It is common knowledge that numerous websites provide indexing or searching services – Google and Yahoo being the two most popular such websites. Perhaps one less commonly known fact is that robots (or bots or crawlers as they are sometimes referred to) index all the files they can access.
There are two issues that can arise from this:
- Bots can index sensitive data making it simple for the public to access it; and,
- When bots process more files, it causes a higher load to the server.
The good news is that there is a way to constrain the crawlers: a robots.txt file. This file consists of instructions for search robots and has to be placed in a domain’s root directory. These instructions can include:
- Disallowing access to some parts of a website
- Indicating how to “mirror” a website accurately
- Determining a time limit for robots to download a file from the server
Creating a robots.txt file is as straightforward as creating a regular .txt file. You can either use your favourite text editor and upload it to the server, or create the file with the help of cPanel file manager or console tools, provided you have shell access enabled.
It is still recommended that you create an empty robots.txt file even if you have no intention of creating disallowing instructions for indexers.
Helpful Examples of robots.txt Files
Denying indexing of entire website for all bots:
User-agent: * Disallow: /
Allowing access to a single robot:
User-agent: Google Disallow: User-agent: * Disallow: /
Denying access for all robots to a part of a website:
User-agent: * Disallow: /cgi-bin/ Disallow: /tmp/ Disallow: /personal/
Disallow indexing of some files in a directory for all bots:
User-agent: * Disallow: /~user/junk.html Disallow: /~user/playlist.html Disallow: /~user/photos.html
You can find a list of robots here: http://www.robotstxt.org/db.html
There are directives not supported by all the robots, such as in the case of text after # (pound sign) is a considered a comment, therefore, indexing rules are not affected.

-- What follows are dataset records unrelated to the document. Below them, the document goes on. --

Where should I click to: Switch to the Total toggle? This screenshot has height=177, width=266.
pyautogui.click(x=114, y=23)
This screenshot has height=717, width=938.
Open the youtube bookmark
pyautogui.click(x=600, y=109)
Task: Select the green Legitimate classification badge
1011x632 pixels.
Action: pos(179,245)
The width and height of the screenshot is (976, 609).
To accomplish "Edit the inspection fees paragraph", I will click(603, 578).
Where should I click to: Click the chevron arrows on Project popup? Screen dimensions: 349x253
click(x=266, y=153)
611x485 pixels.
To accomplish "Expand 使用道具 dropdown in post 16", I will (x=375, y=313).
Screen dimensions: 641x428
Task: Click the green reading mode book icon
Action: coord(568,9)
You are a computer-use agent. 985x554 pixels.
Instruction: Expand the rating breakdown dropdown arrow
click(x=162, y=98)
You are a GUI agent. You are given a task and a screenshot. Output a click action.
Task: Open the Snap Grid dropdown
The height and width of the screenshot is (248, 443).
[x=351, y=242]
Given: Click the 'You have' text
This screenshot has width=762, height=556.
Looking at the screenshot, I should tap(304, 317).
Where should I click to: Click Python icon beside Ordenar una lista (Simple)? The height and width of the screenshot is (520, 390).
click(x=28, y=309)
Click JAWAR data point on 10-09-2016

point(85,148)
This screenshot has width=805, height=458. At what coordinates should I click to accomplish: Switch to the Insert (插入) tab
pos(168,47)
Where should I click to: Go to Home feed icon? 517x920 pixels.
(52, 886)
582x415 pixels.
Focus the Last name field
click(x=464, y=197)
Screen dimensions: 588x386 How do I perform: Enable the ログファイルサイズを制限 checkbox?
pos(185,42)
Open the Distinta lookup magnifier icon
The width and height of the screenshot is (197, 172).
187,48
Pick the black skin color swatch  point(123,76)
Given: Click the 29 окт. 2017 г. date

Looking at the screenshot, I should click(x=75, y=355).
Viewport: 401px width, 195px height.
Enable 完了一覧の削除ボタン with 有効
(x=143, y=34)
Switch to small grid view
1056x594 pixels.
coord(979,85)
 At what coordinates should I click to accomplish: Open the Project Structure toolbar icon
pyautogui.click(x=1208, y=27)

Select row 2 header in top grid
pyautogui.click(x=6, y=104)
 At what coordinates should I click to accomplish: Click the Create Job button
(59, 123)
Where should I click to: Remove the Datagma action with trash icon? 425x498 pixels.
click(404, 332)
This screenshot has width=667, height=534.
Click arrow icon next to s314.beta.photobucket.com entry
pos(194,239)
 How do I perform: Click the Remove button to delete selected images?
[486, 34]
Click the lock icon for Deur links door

|User-agent: *||# rules applied to all robots|
|Disallow: /downloads/||# disallowing access to ‘downloads’ directory|
|Request-rate: 1/5||# the directive sets the limit for crawlers allowing to load 1 page per 5 seconds|
|Visit-time: 0600-0845||# the directive states that pages are allowed to be indexed from 6 a.m till 8:45 a.m. only|
While the directives are quite simple, they make effective management of robots access to websites possible.
Note: The robots.txt file may be ignored by some small crawlers.